WASHINGTON (AP) _ Gruntal & Co. Inc. agreed Tuesday to pay nearly $12 million in civil fines and restitution to settle charges involving a decade-long embezzlement of $14 million involving four senior managers.

The settlement covers several alleged violations, including illegal diversion of funds from customer accounts, checks from customers and vendors, and opening of fictitious customer accounts for the funds. Books and records were falsified, affecting the firm’s reported financial results, according to the Securities and Exchange Commission.

``This was a very complicated scheme that was well concealed,″ said Thomas Newkirk, the SEC’s associate enforcement director. ``When you have the head of internal audit and head cashier working away on it, it’s hard to detect.″

The firm took for itself the unclaimed customer funds, uncashed checks and certain dividend payments owed to customers or others, the SEC said.

The scope of the settlement, which includes new independent overseers to distribute funds to customers and investigate Gruntal’s trading on Nasdaq, makes it one of the larger enforcement cases on Wall Street. The New York-based Gruntal is one of the nation’s biggest retail brokerage firms, with 840 brokers and $2.4 billion in assets.

According to court records, the scheme unraveled when Gruntal’s former head cashier, Waseem Ahmad, died in October 1994. Gruntal launched an internal investigation and informed the SEC, the U.S. Attorney’s Office, the National Association of Securities Dealers Inc. and the New York Stock Exchange.

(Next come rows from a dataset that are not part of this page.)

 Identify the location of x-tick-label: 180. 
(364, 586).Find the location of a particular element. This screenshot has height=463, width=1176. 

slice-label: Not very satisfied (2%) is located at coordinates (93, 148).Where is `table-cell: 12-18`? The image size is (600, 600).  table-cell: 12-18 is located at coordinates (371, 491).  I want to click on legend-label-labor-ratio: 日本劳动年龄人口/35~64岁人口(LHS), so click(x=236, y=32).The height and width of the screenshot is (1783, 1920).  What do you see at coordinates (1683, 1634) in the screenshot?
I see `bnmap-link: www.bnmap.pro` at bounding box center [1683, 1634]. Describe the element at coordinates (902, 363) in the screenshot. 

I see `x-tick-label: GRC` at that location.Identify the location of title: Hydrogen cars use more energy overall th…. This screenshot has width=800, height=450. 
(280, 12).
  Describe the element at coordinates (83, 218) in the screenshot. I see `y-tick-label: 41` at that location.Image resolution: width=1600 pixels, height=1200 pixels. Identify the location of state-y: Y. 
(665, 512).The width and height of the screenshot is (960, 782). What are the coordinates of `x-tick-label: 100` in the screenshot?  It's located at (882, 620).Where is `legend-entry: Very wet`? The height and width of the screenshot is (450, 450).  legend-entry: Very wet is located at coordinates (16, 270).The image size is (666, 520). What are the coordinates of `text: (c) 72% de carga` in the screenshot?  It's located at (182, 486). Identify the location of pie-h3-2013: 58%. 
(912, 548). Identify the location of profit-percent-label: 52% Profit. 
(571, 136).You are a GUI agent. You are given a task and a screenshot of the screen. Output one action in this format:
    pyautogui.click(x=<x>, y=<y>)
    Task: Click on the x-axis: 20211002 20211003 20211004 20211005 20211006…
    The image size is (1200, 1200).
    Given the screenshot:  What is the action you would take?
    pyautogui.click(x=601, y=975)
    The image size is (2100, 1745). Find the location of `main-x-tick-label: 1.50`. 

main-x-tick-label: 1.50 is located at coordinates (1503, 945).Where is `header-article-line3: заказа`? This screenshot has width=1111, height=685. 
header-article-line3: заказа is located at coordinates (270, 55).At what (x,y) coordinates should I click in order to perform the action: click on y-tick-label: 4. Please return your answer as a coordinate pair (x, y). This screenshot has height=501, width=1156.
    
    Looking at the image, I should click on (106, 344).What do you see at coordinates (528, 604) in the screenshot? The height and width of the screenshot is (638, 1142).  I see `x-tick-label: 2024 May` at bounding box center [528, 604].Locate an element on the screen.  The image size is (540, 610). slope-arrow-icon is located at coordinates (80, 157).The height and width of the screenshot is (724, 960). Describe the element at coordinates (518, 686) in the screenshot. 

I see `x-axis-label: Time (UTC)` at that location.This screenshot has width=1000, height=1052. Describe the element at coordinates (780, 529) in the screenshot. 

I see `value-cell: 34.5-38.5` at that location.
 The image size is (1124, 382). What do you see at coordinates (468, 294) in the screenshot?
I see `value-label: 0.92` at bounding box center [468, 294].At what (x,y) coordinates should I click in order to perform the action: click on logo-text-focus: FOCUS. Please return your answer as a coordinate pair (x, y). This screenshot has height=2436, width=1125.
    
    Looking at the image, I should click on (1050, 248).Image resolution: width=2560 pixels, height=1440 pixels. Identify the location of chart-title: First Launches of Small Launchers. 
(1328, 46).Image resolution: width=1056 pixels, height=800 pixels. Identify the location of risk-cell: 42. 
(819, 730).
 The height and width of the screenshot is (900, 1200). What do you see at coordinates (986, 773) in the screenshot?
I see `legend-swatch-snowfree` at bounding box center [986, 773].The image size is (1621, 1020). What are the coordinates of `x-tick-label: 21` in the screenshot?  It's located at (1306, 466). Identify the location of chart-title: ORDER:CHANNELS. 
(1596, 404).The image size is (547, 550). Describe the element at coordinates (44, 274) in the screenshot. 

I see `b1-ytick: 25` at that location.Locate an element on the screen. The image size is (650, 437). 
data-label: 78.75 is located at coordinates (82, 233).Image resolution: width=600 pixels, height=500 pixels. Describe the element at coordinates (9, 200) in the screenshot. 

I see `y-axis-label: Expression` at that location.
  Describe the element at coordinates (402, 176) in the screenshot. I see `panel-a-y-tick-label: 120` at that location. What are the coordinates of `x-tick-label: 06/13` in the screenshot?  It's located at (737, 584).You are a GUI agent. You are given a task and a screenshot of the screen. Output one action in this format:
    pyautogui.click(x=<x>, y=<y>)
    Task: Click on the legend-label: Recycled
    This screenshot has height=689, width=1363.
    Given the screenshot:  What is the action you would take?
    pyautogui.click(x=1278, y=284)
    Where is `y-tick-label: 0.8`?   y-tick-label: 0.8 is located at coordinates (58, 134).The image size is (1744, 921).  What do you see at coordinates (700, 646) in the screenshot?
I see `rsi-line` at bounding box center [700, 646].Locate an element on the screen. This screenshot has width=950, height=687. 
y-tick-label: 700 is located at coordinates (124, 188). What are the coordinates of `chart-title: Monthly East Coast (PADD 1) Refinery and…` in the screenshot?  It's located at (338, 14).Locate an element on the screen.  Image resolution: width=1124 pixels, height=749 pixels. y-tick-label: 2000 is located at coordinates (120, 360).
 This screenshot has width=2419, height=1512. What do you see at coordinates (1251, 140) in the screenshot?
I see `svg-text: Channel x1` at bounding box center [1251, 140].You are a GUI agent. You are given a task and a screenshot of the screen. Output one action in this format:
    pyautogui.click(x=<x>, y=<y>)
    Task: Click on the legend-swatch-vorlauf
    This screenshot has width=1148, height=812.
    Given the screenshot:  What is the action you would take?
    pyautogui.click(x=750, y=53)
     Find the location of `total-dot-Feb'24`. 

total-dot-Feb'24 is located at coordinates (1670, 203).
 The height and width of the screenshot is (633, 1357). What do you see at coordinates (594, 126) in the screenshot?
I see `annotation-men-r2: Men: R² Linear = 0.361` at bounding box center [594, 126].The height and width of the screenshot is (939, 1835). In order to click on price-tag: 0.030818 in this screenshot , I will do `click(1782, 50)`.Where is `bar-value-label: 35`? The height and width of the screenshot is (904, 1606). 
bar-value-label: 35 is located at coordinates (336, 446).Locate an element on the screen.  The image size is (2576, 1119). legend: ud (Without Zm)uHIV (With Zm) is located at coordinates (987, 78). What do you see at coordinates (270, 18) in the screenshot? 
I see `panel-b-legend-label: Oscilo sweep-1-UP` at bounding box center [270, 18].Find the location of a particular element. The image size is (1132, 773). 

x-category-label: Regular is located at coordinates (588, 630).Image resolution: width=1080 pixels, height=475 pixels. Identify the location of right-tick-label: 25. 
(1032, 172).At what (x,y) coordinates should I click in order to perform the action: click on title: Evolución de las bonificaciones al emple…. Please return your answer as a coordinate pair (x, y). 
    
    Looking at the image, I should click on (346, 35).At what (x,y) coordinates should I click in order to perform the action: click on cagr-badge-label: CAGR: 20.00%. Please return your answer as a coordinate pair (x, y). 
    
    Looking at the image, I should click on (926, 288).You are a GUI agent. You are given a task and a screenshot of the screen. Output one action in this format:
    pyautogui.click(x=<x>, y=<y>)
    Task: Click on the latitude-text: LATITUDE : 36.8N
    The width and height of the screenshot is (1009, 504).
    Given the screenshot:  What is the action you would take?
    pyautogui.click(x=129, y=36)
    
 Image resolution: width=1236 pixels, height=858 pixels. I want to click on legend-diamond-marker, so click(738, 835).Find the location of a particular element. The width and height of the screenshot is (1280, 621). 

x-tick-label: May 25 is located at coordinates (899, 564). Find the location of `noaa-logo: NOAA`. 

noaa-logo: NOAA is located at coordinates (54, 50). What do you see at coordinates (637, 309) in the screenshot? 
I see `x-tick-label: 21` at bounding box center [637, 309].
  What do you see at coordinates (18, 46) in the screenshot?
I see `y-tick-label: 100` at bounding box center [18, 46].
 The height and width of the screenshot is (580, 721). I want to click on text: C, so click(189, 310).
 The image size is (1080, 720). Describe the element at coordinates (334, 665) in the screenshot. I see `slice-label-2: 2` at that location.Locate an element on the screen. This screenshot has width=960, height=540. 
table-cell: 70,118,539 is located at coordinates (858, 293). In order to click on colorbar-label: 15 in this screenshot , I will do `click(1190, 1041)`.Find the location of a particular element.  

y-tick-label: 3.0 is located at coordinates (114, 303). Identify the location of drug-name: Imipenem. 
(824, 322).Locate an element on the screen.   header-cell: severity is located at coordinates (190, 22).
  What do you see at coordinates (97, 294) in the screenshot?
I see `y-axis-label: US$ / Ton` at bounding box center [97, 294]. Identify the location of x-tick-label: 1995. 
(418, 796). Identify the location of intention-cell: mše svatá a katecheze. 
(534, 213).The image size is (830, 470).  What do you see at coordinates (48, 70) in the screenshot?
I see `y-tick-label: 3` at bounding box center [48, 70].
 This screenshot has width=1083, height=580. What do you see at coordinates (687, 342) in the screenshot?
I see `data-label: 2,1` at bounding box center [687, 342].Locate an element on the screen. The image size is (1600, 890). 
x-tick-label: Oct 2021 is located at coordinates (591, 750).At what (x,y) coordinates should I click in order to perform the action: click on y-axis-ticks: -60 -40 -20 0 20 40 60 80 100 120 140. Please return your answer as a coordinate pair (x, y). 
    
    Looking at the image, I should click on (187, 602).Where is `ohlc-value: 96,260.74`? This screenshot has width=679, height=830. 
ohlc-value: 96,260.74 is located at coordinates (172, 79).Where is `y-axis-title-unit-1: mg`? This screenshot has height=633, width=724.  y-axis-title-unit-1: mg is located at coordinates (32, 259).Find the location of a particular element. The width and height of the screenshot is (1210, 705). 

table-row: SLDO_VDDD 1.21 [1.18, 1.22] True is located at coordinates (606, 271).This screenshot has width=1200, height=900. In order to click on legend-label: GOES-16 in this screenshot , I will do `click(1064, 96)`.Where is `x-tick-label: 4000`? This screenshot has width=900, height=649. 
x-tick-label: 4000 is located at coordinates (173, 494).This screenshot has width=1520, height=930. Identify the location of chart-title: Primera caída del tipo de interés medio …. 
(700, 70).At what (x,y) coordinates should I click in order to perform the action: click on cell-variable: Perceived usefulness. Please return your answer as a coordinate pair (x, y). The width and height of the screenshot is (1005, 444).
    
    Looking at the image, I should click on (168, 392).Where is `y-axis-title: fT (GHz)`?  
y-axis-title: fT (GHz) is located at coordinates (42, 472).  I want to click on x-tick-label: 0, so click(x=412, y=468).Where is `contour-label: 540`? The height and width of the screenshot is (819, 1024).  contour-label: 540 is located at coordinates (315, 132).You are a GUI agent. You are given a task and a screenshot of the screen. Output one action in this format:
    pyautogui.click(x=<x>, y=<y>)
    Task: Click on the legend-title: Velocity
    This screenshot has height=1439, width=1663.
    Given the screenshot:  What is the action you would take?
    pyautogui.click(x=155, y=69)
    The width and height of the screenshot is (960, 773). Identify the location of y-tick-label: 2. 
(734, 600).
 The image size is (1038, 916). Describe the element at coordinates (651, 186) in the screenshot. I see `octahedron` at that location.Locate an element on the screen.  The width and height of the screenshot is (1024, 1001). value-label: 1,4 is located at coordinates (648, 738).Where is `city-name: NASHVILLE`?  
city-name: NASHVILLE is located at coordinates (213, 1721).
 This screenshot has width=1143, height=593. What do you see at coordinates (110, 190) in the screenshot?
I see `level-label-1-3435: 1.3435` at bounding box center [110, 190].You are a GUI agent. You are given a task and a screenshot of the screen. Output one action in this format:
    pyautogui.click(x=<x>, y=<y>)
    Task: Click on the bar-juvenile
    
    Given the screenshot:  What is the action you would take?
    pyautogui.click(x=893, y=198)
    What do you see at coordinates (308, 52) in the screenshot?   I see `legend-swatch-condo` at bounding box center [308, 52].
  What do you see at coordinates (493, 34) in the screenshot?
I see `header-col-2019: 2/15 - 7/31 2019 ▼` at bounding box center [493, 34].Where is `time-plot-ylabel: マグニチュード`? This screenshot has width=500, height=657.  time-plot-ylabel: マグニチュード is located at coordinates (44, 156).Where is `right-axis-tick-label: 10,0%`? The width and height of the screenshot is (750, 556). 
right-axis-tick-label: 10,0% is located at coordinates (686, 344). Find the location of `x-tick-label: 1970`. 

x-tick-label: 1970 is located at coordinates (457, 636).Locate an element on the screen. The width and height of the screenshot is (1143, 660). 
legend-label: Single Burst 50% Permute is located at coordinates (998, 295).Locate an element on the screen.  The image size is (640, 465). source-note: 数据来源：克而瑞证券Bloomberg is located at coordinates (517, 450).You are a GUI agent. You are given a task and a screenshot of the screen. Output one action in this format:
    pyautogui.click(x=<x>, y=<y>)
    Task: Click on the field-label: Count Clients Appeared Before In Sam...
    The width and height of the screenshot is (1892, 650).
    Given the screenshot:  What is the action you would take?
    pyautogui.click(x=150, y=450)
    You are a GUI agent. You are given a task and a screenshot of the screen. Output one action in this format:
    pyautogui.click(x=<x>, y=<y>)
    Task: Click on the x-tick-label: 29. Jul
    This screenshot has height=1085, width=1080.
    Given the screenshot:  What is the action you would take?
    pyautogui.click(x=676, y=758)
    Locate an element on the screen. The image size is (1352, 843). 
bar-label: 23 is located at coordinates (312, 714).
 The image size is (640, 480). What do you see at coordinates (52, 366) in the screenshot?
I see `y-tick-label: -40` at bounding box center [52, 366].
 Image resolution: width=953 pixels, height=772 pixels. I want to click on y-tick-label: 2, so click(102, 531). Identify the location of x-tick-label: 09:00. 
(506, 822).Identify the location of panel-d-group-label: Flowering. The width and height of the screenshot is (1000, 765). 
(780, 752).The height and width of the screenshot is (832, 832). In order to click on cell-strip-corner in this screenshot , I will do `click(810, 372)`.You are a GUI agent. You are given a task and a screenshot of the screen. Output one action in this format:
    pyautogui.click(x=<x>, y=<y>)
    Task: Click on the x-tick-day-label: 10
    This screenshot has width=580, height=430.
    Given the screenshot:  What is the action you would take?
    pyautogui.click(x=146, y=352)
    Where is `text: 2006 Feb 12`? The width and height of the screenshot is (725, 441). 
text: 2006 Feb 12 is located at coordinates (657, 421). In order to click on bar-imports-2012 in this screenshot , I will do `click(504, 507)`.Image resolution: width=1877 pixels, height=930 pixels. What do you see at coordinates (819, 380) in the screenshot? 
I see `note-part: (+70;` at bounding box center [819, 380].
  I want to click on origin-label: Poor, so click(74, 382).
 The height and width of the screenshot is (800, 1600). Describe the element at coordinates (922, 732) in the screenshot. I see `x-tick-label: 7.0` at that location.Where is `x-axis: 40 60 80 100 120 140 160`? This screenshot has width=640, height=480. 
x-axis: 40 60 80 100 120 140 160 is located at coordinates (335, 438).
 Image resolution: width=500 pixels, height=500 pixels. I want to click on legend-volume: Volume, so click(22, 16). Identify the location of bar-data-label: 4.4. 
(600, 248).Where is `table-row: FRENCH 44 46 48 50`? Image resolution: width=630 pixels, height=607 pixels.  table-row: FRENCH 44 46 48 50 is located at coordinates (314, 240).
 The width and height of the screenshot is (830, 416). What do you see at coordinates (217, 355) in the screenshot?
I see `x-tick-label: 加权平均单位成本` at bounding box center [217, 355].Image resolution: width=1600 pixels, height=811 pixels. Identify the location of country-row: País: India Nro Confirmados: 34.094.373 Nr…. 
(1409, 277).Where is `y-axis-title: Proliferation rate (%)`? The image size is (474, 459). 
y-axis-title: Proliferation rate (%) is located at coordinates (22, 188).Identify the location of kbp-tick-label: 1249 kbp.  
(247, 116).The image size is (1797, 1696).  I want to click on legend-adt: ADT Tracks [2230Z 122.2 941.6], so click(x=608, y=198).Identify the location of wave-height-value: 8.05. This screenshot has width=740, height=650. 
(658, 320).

The regulators and the criminal prosecutor all announced separate cases Tuesday. Gruntal agreed to settle by paying $6.2 million in fines and another $5.5 million in restitution to affected customers. In addition, another $7 million has either been paid out or credited to customers accounts as a result of Gruntal’s internal investigation, said Gruntal spokesman Randy Bradley.

The firm didn’t admit or deny wrongdoing.

``We are determined that these problems, which were the result of the actions of a small number of former employees, will not recur,″ said Robert P. Rittereiser, who was brought in as president and chief executive after the investigations began.

In New York, U.S. Attorney May Jo White said Gruntal’s former second-in-command, Edward Bao, was named in a 17-count criminal indictment that alleged illegal diversion of unclaimed money and property belonging to Gruntal’s customers. The money was diverted to benefit Gruntal, she said.

Bao is the third former Gruntal executive to face criminal charges.

Last August, Charles Meizoso, Gruntal’s former operations director, and Eugene McCloskey, former manager of Gruntal’s audit department, pled guilty to two criminal conspiracy counts. They face a maximum 10 years in prison for both of the counts as well as financial penalties.

Also, the NYSE barred Bao, Meizoso and McCloskey for failing to cooperate with its investigation, a move that effectively bars them from the securities industry. Regulators at other exchanges generally honor a NYSE suspension.

Newkirk said Gruntal could possibly pay additional money to investors, depending on the outcome of a separate SEC-ordered investigation of its dealings on the Nasdaq Stock Market and in over-the-counter stocks.

Bao’s attorney, Steven Reiss of New York, said the charges concern technical regulatory matters.

``To my knowledge, there is no allegation that Mr. Bao took a penny of it for himself,″ Reiss said, adding that his client intends to fight the charges. In the criminal matter, Bao faces a maximum five years in prison, as well as financial penalties.

The SEC civil case, filed in U.S. District Court in New York, seeks to bar Bao as an officer or director of any public company.